Excerpt from Learn Our History | Vol. 21
On 21 June 1948, the HMT Empire Windrush dropped anchor at Tilbury Docks in Essex after a 32-day voyage that saw it journey to Trinidad, Jamaica, Cuba, Mexico and Bermuda before reaching the UK.
The history of the Empire Windrush starts in 1931. Originally known as the Monte Rosa, this German ship was captured by the British at the end of the Second World War and renamed the Empire Windrush in 1947.
A year later, the British Nationality Act of 1948 created a legal status that included Britons and ‘colonial’ British subjects under a single definition of British citizenship and established their right to enter the UK.
This endorsement of migration from Commonwealth countries would see over 500,000 Commonwealth citizens settle in Britain between 1948 and 1971.
The Empire Windrush brought with it 1027 passengers who ranged from servicemen, engineers, scholars, students, mechanics, tailors and musicians.
Despite the media fanfare that met the first Windrush arrivals - the Evening Standard published the front-page headline ‘Welcome Home’ to greet the arrivals - the ‘Windrush generation’ were dealt a difficult hand in trying to settle in the ‘mother country’.
Housing was a key issue; for many who did not have prearranged plans or contacts, accommodation was found in Clapham South Deep Shelter - a former air-raid shelter 15 storeys underground.
Predatory and discriminatory landlords were also a problem; new Black citizens were charged as much as double the rent of white residents.
New Commonwealth citizens also had to contend with violence from British gangs who indiscriminately attacked Black men in the streets. In 1959, 32-year-old Antiguan national Kelso Cochrane was set upon by a gang of white youths.

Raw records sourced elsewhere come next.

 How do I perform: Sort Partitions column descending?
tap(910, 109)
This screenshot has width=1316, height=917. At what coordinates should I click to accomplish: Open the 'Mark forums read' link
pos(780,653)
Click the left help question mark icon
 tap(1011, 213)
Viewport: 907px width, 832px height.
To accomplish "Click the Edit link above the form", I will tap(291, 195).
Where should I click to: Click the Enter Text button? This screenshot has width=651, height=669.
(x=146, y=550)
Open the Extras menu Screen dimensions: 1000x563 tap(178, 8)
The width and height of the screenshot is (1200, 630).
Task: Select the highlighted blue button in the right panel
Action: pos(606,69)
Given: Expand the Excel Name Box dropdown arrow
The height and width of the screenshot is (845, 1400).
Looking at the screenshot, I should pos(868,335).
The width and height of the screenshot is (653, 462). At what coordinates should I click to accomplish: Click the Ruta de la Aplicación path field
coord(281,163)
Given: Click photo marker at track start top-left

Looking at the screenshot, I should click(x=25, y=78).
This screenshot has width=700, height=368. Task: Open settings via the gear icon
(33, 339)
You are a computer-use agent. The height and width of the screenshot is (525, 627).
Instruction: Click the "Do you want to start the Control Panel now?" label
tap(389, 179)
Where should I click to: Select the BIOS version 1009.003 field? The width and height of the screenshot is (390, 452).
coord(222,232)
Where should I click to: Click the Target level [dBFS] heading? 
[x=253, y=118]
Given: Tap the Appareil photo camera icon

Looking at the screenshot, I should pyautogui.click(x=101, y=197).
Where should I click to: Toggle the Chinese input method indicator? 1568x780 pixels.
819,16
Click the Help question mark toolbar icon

Cochrane, who worked as a carpenter in Notting Hill whilst he saved to go to law school, was stabbed and killed.
Despite the obstacles, Commonwealth citizens persevered, forming communities, opening businesses and celebrating their culture. Across Britain, the Windrush generation helped rebuild the country from the devastation of the Second World War.
The shortage of labour in industries like British Rail and the National Health Service saw an influx of Caribbean workers into these industries.
However, Commonwealth citizens were still likely to face discrimination in employment. For example, Sam King (1926-2016), who was born in Jamaica and served in the British Air Force during WWII, explained how he applied to join the Metropolitan Police but was rejected due to his ethnicity.
In recent times, the Windrush generation has undergone even more difficulties. Despite living and working in the UK for decades, many were told they were there illegally because of a lack of official paperwork.
The Home Office kept no record of those granted leave to remain and issued no paperwork - making it difficult for Windrush arrivals to prove their legal status. In addition, in 2010, the Home Office destroyed hundreds of landing cards belonging to Windrush arrivals.
This lack of documentation left many of the Windrush generation, a generation who helped rebuild post-war Britain, with no access to employment, healthcare or citizenship.
A review of historical cases found that the British government had removed at least 83 individuals who had arrived before 1973.